What they can’t seem to do is just add more points to the trust to sell that is not tied to new property

In that sense, it has to balance. But, I see nothing so far that requires them to keep the number of points to use the cabins, or future property, when declared for sale, to be exactly the same.

Not that I expect things to be largerly different, but what just happened in which the 30 cabins declared a different yearly total than the current 33 cabins, supports my understanding of how new property can be added as time goes on.
Fascinating.

You would think Disney would feel a large responsibility to educate current and prospective owners about significant changes to its timeshare system that has worked just fine for 30+ years.
 
Fascinating.

You would think Disney would feel a large responsibility to educate current and prospective owners about significant changes to its timeshare system that has worked just fine for 30+ years.

Well, right now, with one property, it’s functioning the same. But, the info is all there for new owners and hopefully they ready it.

I have not yet sat through having my guide explain things regarding the cabins. So I don’t know how they share the ins and outs

Once another property is added, assuming it is down the line, then the explanation becomes more important.
 
From what I am reading and learning, and the way the new POs for CFW as part of a RTU ownership via a trust, it’s not the same.

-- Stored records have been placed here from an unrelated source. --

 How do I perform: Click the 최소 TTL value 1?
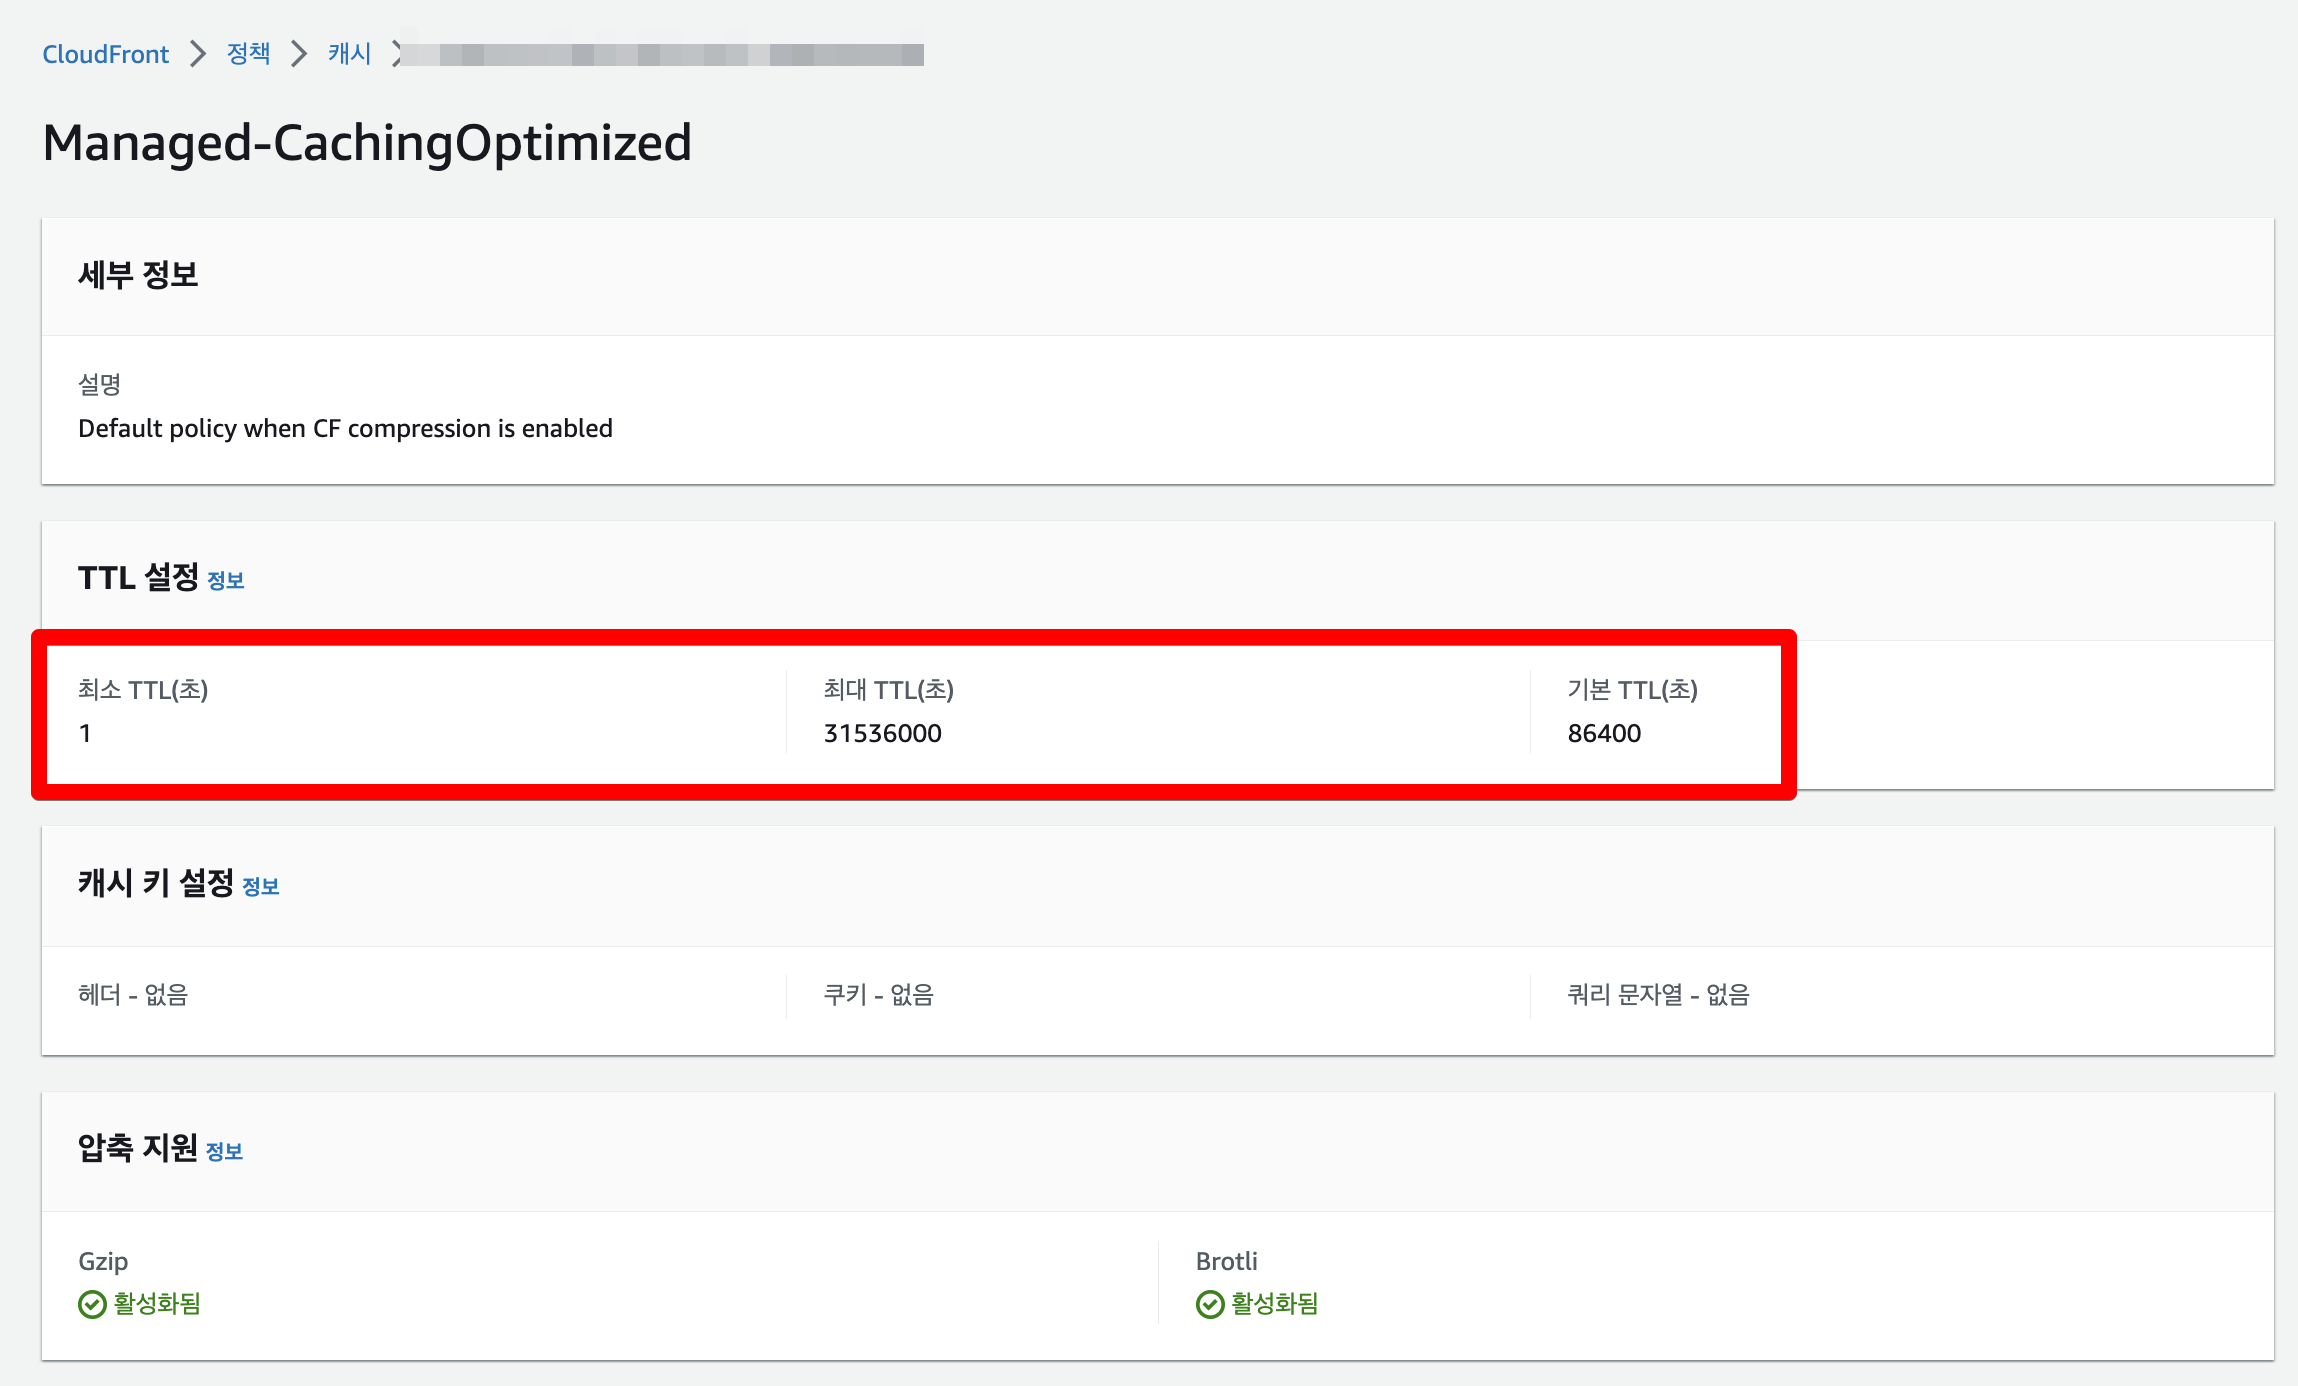tap(85, 733)
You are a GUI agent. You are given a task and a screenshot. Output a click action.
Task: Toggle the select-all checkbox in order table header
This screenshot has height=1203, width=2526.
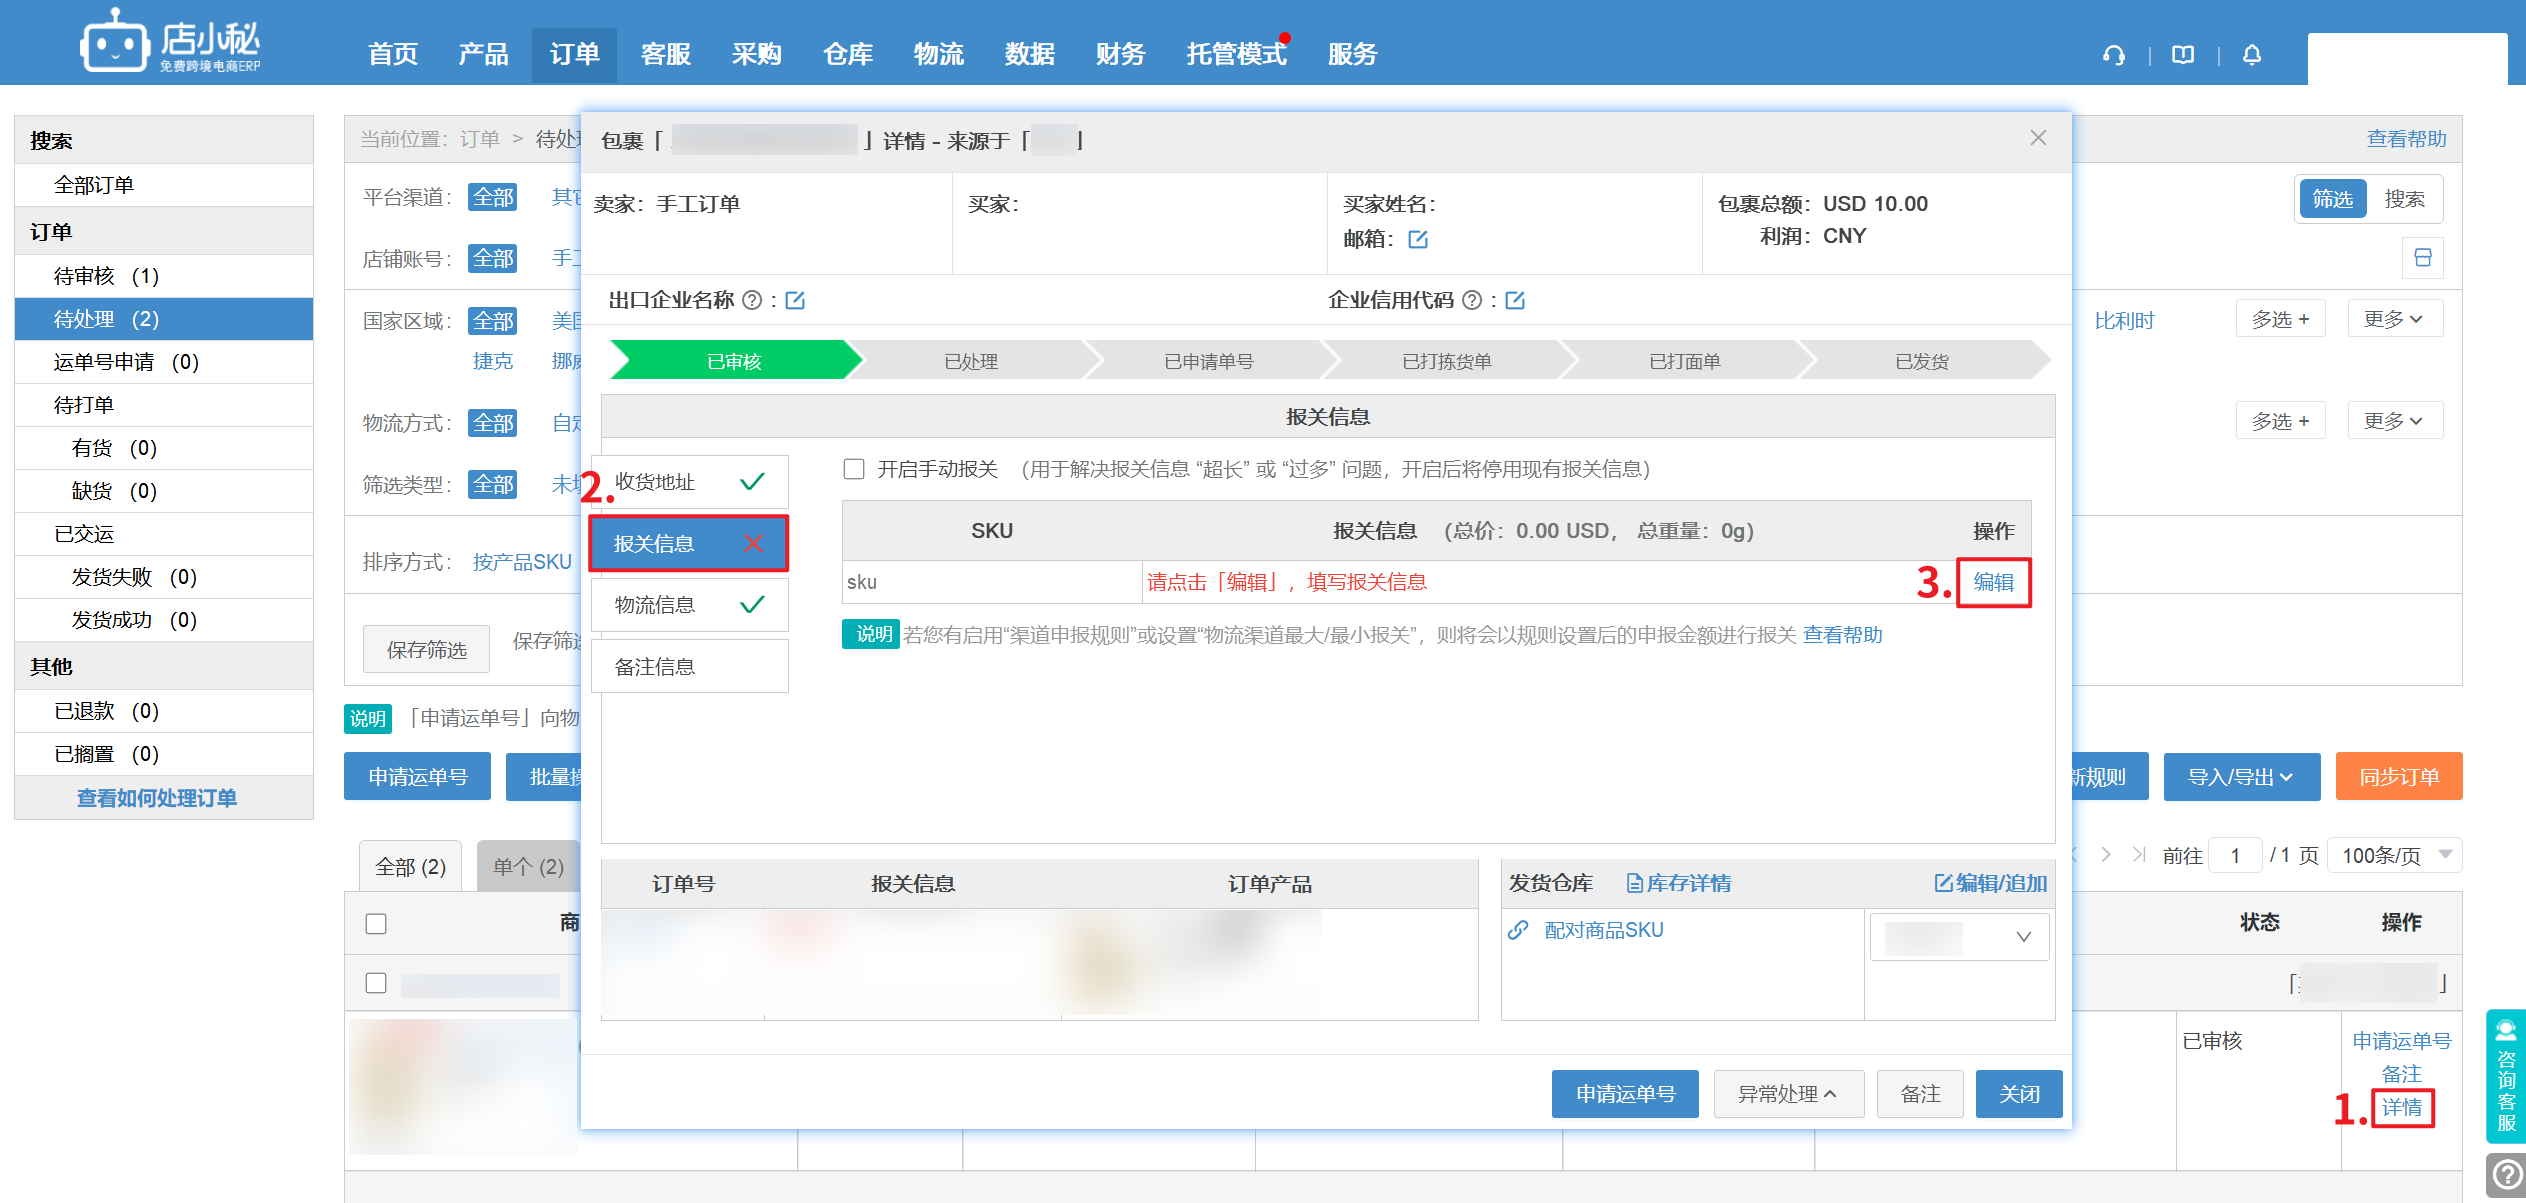[x=376, y=923]
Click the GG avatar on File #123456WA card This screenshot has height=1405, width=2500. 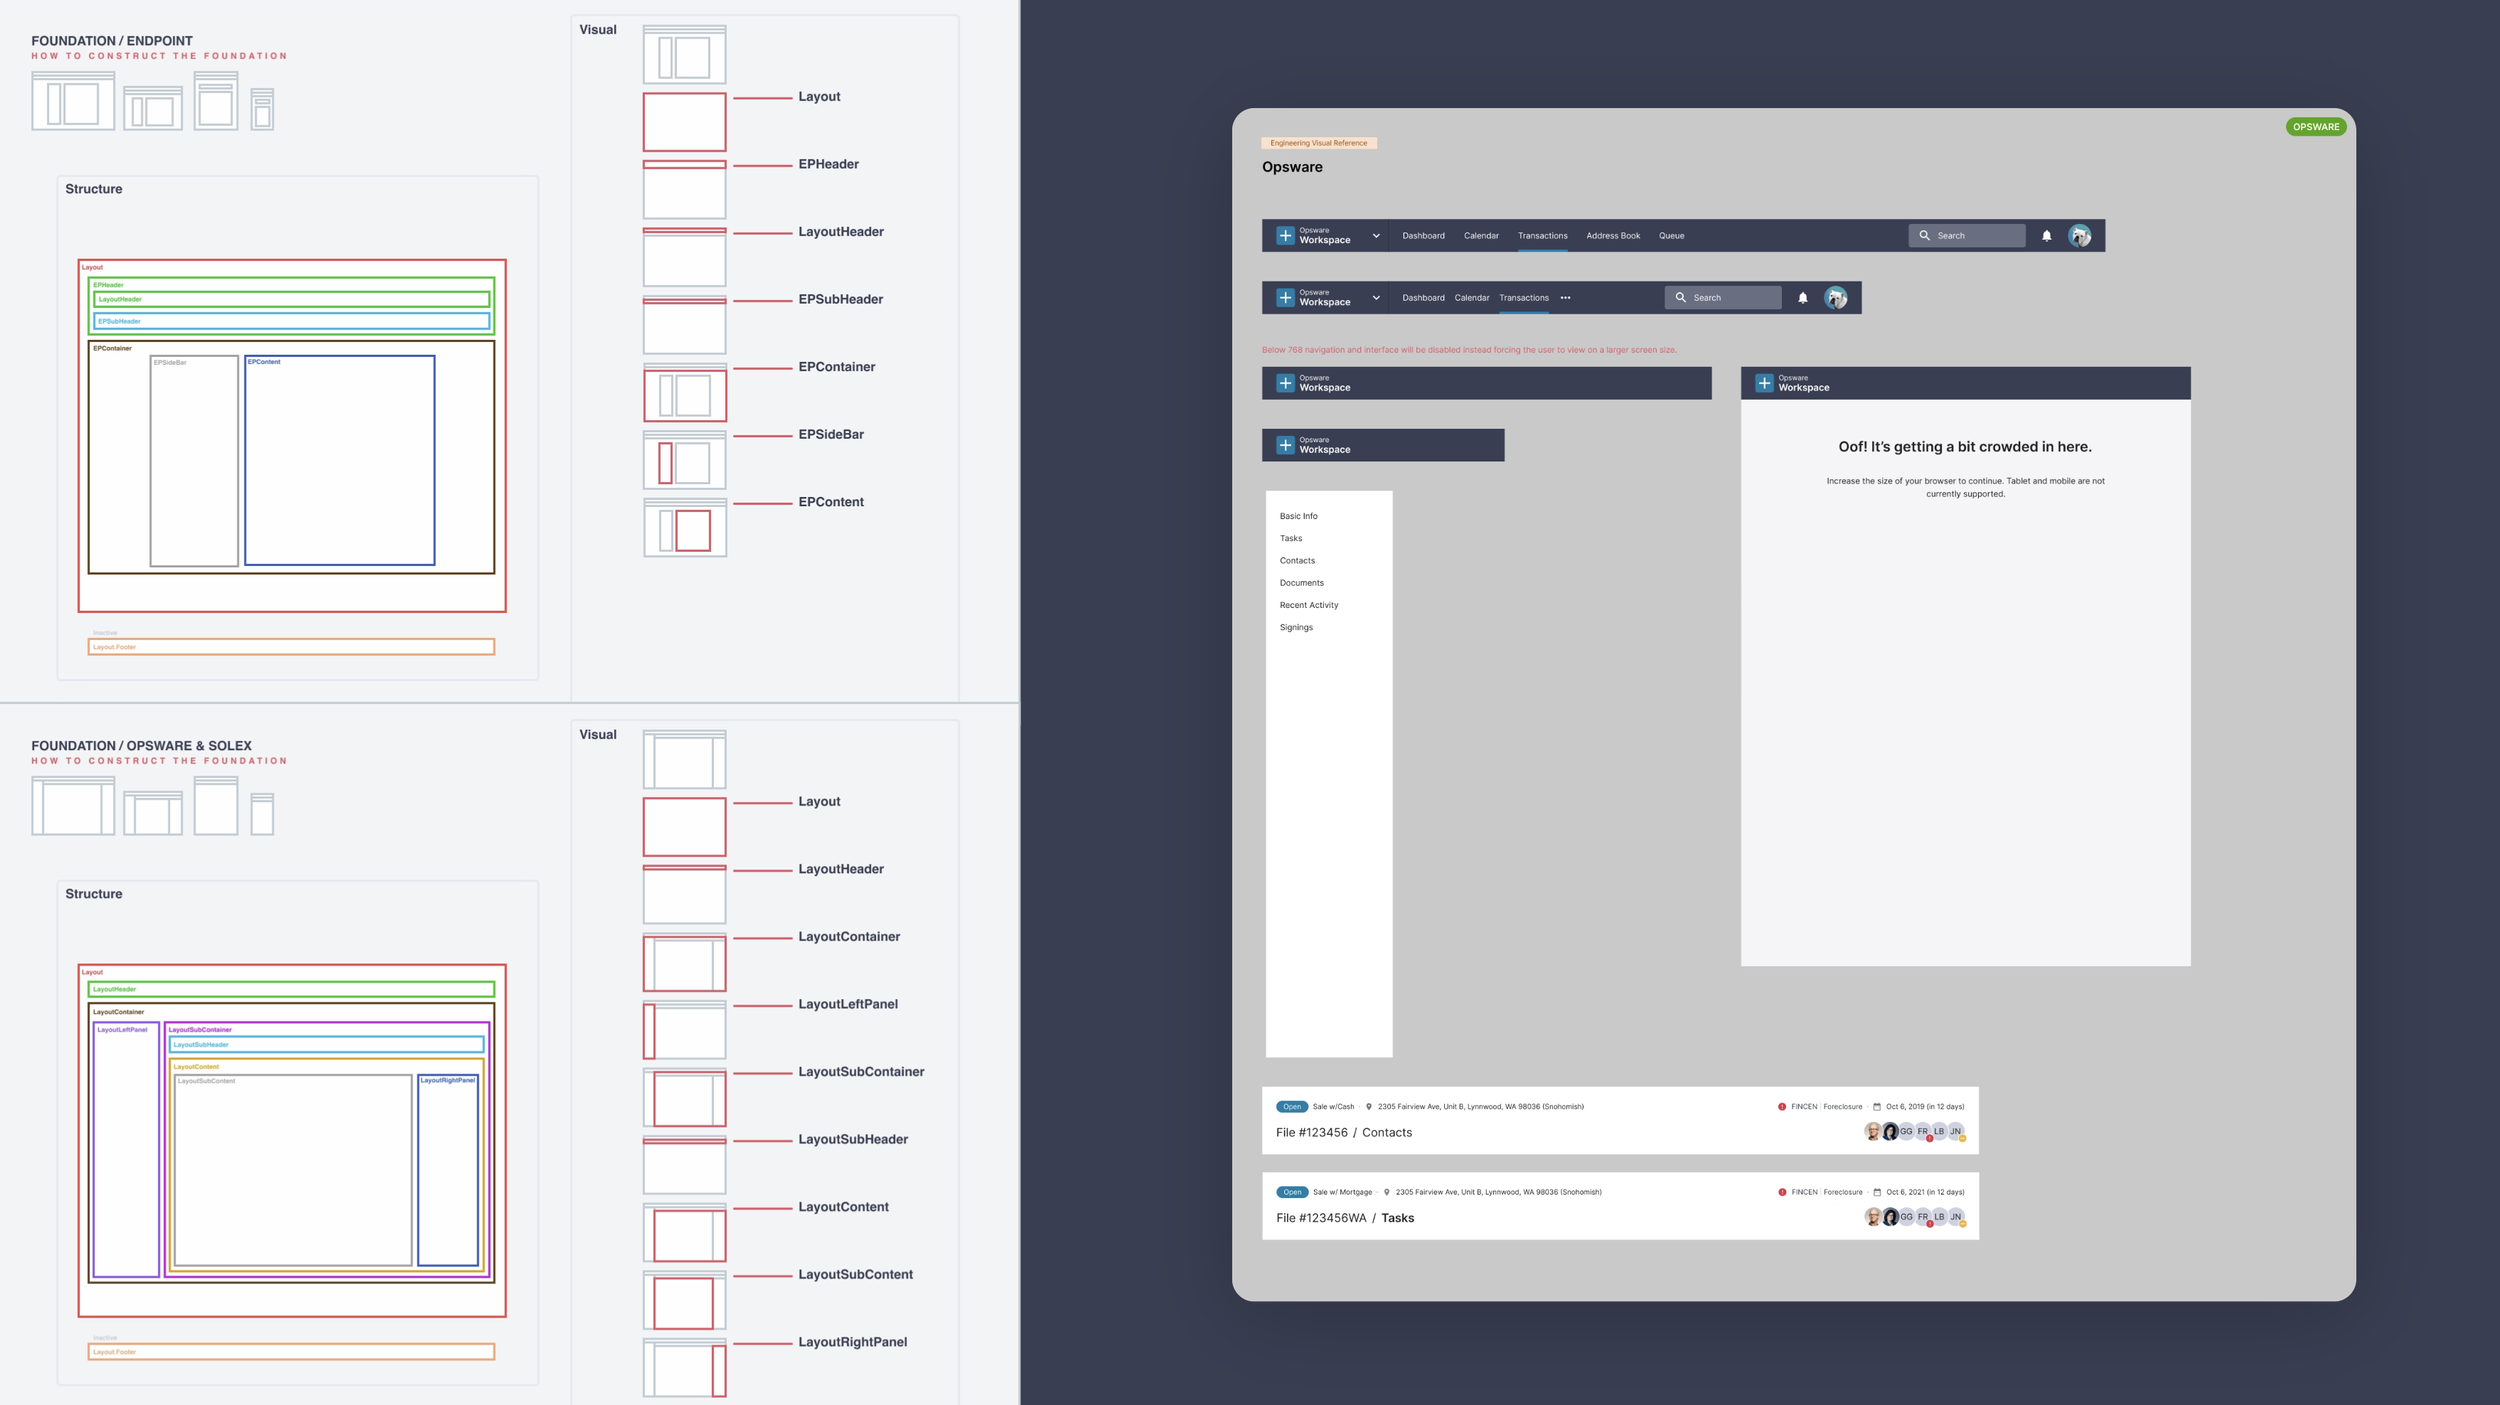1906,1217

Total points can be adjusted until all rights are sold. DVD remains owner of the cabins, unlike a leasehold that sells actual ownership of the units.

The trust even allows them to reallocate points across multiple component sites.. That means they can add a future project, located elsewhere and then balance total points, based on demand, across both projects.

That is one of the big differences I see in running the trust model vs the traditional leasehold condo sale model.
Yikes!!!!

No way am I handing DVC the flexibility to reprice units in this sort of way....

I have been very opposed to the trust model for months.... This makes it even more clear to me that I will never buy anything from the so-called "trust".